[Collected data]
◇ ◇ ◇ ◇ ◇ ◇ ◇

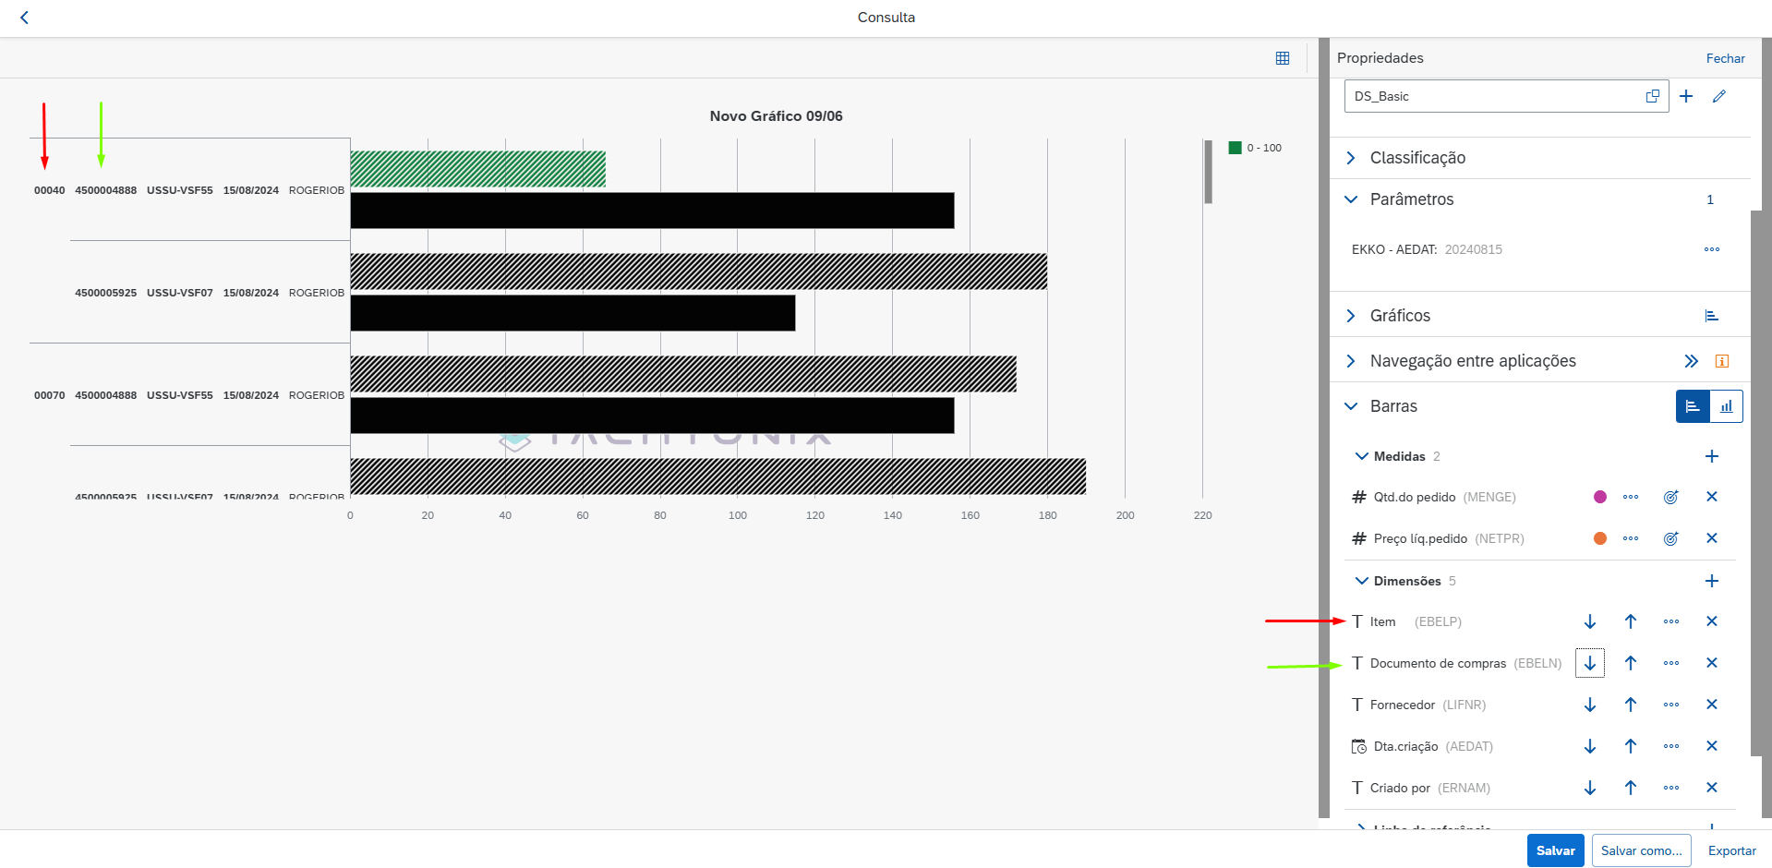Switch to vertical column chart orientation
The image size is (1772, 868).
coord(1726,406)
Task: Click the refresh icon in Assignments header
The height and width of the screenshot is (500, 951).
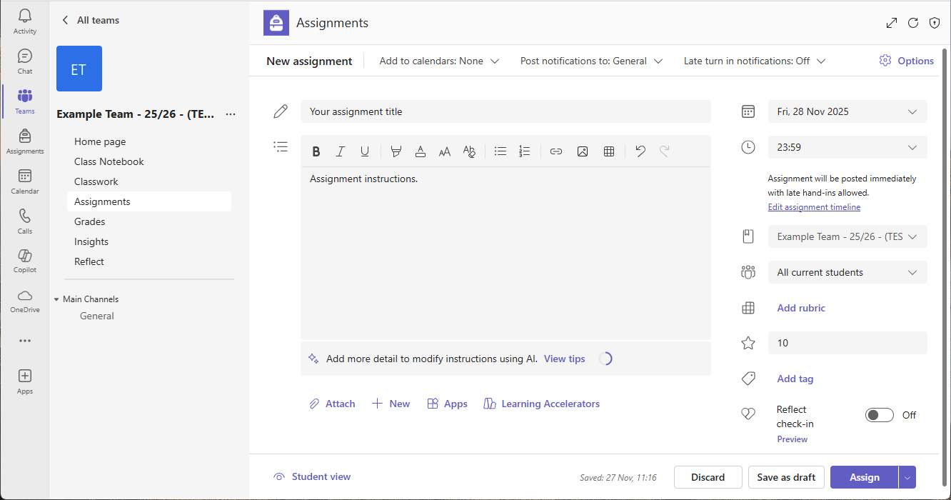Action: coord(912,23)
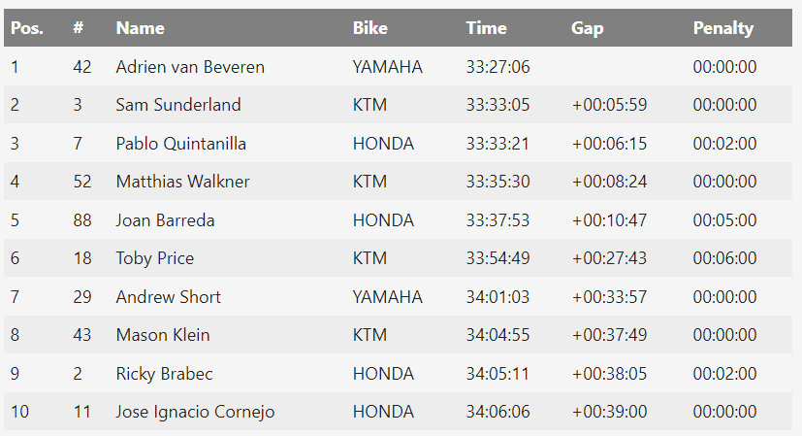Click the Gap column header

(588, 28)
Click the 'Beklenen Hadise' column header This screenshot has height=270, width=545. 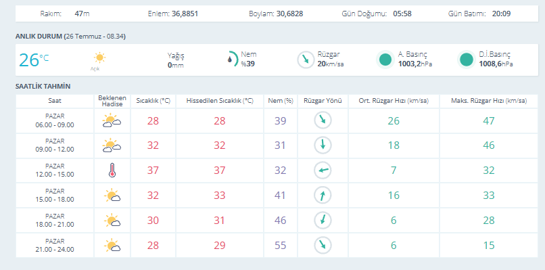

◇ ◇ ◇ ◇ ◇ ◇ ◇

Could you echo the lines above, from the one holding "Task: Click the" through the last line, both ends included, with the pictures left out?

Task: Click the refresh icon in Assignments header
The height and width of the screenshot is (500, 951).
Action: coord(912,23)
Click the Gap column header

(588, 28)
Click the 'Beklenen Hadise' column header This screenshot has height=270, width=545. 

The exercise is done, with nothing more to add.